# THE PROBLEM:
Write out every one of the items below word for word, leaving out the pictures.

======== EXTRACTED ENTRIES

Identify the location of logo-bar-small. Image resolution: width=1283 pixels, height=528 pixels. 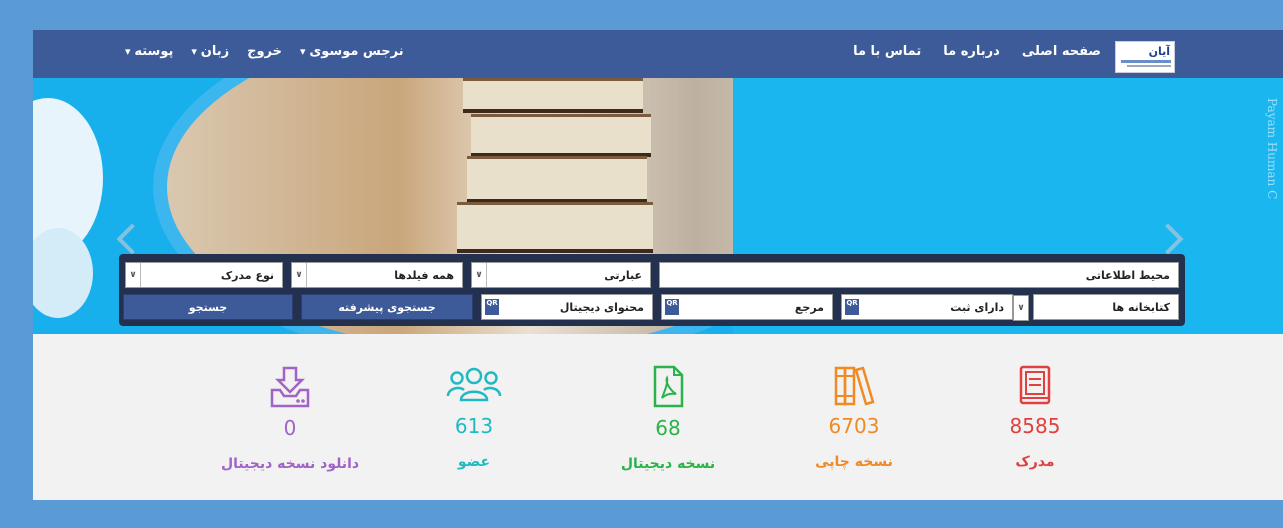
(1149, 66).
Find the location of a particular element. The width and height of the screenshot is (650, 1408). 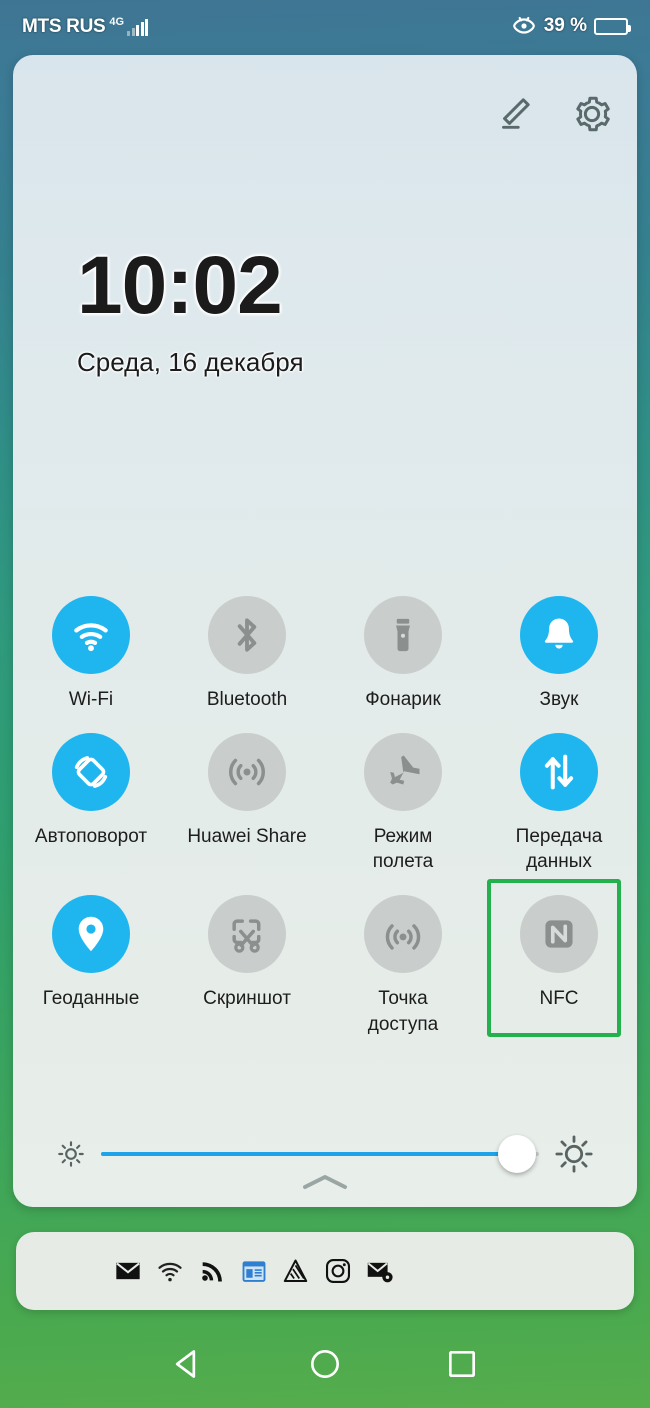

gear-settings-icon is located at coordinates (592, 114).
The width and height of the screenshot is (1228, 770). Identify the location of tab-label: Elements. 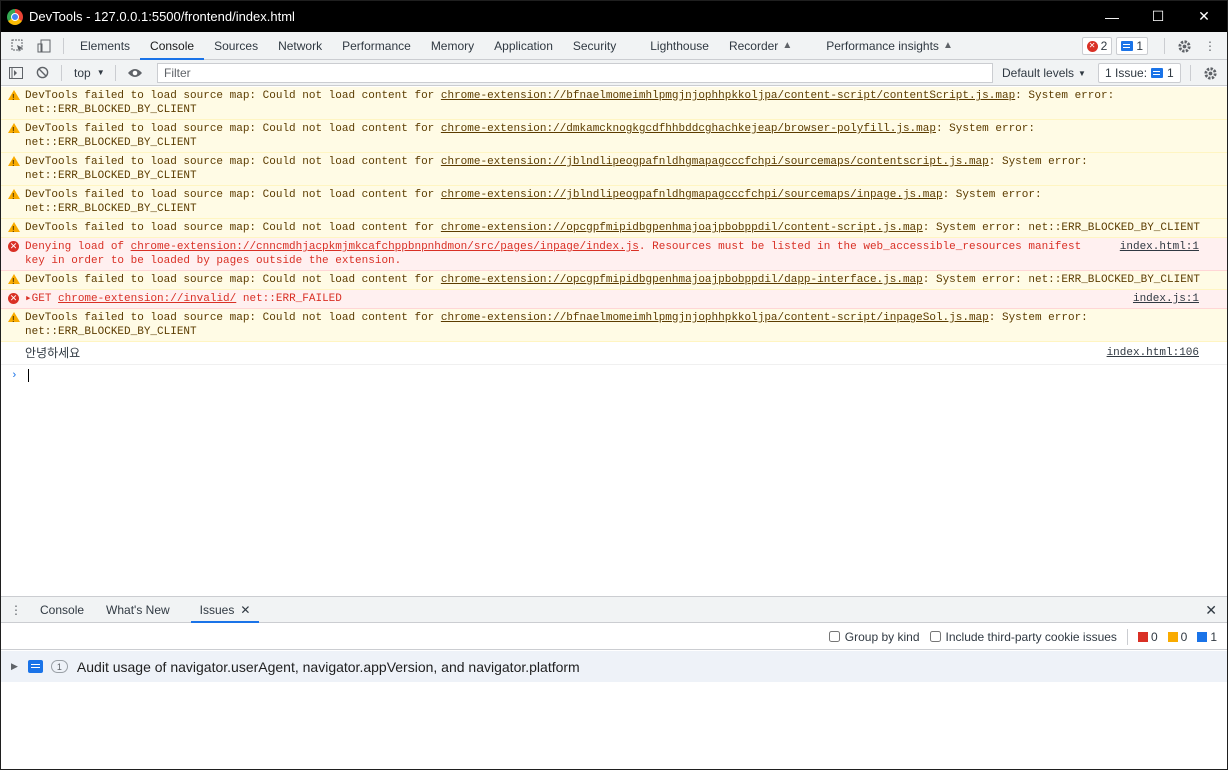
(106, 46).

================

# RESPONSE AREA:
Identify the location of logo-bar-small. Image resolution: width=1283 pixels, height=528 pixels. 
(1149, 66).
Find the location of a particular element. The width and height of the screenshot is (650, 1408). 

gear-settings-icon is located at coordinates (592, 114).
The width and height of the screenshot is (1228, 770). Identify the location of tab-label: Elements. 
(106, 46).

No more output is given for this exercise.